Begin

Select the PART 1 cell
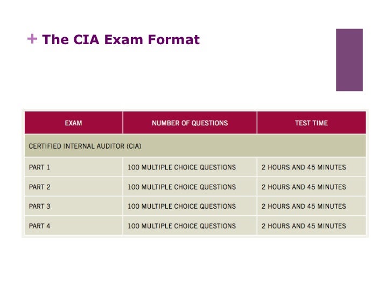Image resolution: width=392 pixels, height=303 pixels. pyautogui.click(x=73, y=167)
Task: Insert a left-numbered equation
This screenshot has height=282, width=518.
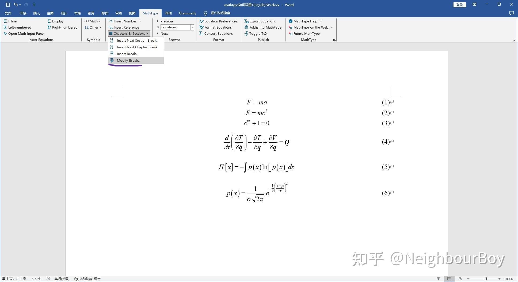Action: (x=20, y=27)
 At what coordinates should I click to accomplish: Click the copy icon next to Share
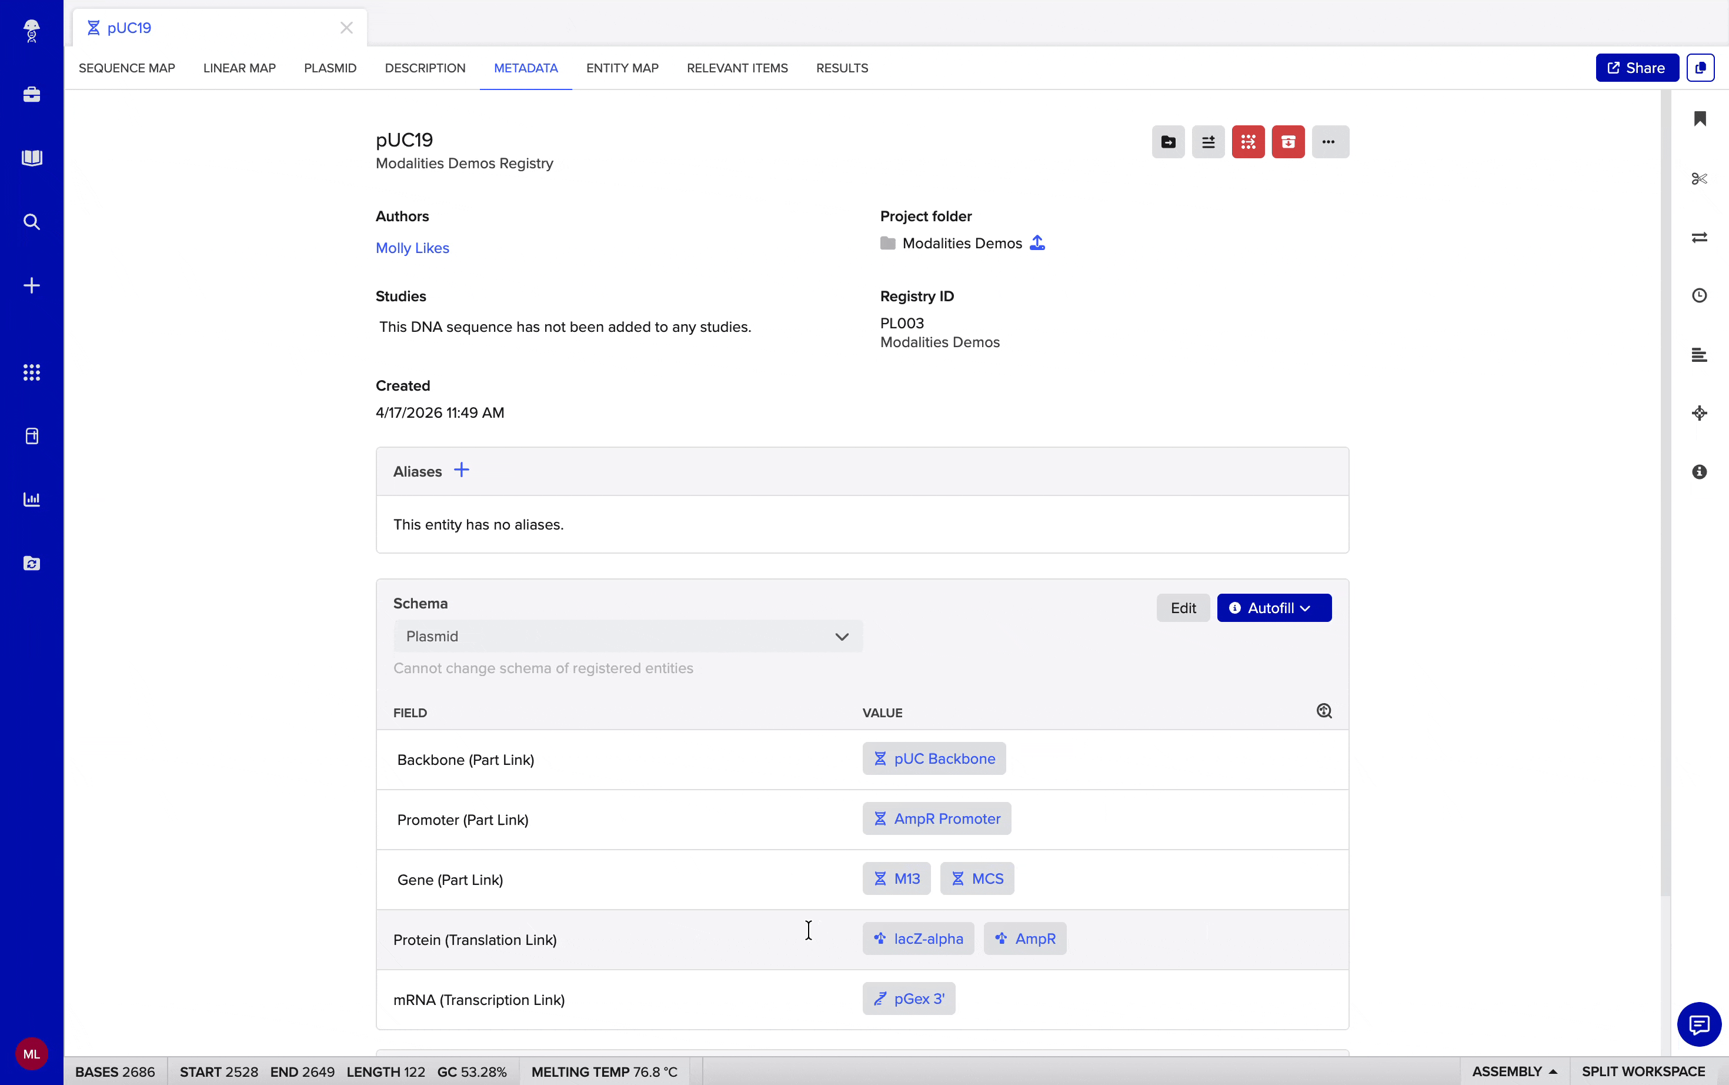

End

= STATED TASK =
Format the lines above as a Markdown table with the columns No. and Line, one row per line numbered in order. Skip blank lines and leave the pictures out.

= ANSWER TO THIS EXERCISE =
| No. | Line |
|---|---|
| 1 | Select the PART 1 cell |
| 2 | Image resolution: width=392 pixels, height=303 pixels. pyautogui.click(x=73, y=167) |
| 3 | Task: Insert a left-numbered equation |
| 4 | This screenshot has height=282, width=518. |
| 5 | Action: (x=20, y=27) |
| 6 |  At what coordinates should I click to accomplish: Click the copy icon next to Share |